[Pixel coordinate grounding data]
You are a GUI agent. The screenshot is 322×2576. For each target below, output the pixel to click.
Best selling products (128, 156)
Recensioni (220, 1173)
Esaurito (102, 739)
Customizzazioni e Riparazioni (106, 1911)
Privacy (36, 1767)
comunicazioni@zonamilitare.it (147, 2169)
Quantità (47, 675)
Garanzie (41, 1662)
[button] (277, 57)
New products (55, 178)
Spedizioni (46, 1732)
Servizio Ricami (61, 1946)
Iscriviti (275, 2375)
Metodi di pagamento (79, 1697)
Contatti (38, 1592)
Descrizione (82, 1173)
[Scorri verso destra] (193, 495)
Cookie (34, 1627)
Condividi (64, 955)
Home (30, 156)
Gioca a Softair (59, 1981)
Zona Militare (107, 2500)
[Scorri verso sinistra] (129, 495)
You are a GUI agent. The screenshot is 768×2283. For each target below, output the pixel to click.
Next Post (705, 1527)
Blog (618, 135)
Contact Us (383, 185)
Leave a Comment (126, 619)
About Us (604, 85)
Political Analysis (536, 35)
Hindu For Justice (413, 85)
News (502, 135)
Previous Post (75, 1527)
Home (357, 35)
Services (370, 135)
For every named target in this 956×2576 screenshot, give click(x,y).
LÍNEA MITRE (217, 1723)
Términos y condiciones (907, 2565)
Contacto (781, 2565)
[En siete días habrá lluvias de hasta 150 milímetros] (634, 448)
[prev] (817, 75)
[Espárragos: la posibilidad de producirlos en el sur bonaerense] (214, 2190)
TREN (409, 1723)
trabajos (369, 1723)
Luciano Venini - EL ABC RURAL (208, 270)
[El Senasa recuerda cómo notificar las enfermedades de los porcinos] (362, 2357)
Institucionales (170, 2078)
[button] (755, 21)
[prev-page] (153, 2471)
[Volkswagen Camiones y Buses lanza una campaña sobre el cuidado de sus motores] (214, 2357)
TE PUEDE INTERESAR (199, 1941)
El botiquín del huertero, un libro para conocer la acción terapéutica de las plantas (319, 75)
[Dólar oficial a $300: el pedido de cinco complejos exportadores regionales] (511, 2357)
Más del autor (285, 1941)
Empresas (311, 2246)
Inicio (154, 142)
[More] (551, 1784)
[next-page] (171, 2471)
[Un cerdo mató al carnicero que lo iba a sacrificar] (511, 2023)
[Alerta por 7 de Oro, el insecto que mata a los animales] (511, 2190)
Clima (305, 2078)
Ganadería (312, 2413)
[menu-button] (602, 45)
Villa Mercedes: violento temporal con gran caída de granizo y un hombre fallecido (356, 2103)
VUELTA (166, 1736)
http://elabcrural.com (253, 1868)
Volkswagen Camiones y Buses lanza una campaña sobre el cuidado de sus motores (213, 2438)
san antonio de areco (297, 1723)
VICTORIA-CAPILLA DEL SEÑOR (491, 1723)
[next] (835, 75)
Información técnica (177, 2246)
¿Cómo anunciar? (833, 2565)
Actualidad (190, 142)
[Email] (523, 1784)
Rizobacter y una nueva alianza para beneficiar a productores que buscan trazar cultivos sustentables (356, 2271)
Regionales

Problem requirements
Taking the records above, retype every line from the one with "Privacy (36, 1767)" down to the one with "[prev-page] (153, 2471)", exactly and with nothing else.

Solution for this exercise
Privacy (36, 1767)
comunicazioni@zonamilitare.it (147, 2169)
Quantità (47, 675)
Garanzie (41, 1662)
[button] (277, 57)
New products (55, 178)
Spedizioni (46, 1732)
Servizio Ricami (61, 1946)
Iscriviti (275, 2375)
Metodi di pagamento (79, 1697)
Contatti (38, 1592)
Descrizione (82, 1173)
[Scorri verso destra] (193, 495)
Cookie (34, 1627)
Condividi (64, 955)
Home (30, 156)
Gioca a Softair (59, 1981)
Zona Militare (107, 2500)
[Scorri verso sinistra] (129, 495)
You are a GUI agent. The screenshot is 768×2283. For each target below, output the pixel to click.
Next Post (705, 1527)
Blog (618, 135)
Contact Us (383, 185)
Leave a Comment (126, 619)
About Us (604, 85)
Political Analysis (536, 35)
Hindu For Justice (413, 85)
News (502, 135)
Previous Post (75, 1527)
Home (357, 35)
Services (370, 135)
For every named target in this 956×2576 screenshot, give click(x,y).
LÍNEA MITRE (217, 1723)
Términos y condiciones (907, 2565)
Contacto (781, 2565)
[En siete días habrá lluvias de hasta 150 milímetros] (634, 448)
[prev] (817, 75)
[Espárragos: la posibilidad de producirlos en el sur bonaerense] (214, 2190)
TREN (409, 1723)
trabajos (369, 1723)
Luciano Venini - EL ABC RURAL (208, 270)
[El Senasa recuerda cómo notificar las enfermedades de los porcinos] (362, 2357)
Institucionales (170, 2078)
[button] (755, 21)
[prev-page] (153, 2471)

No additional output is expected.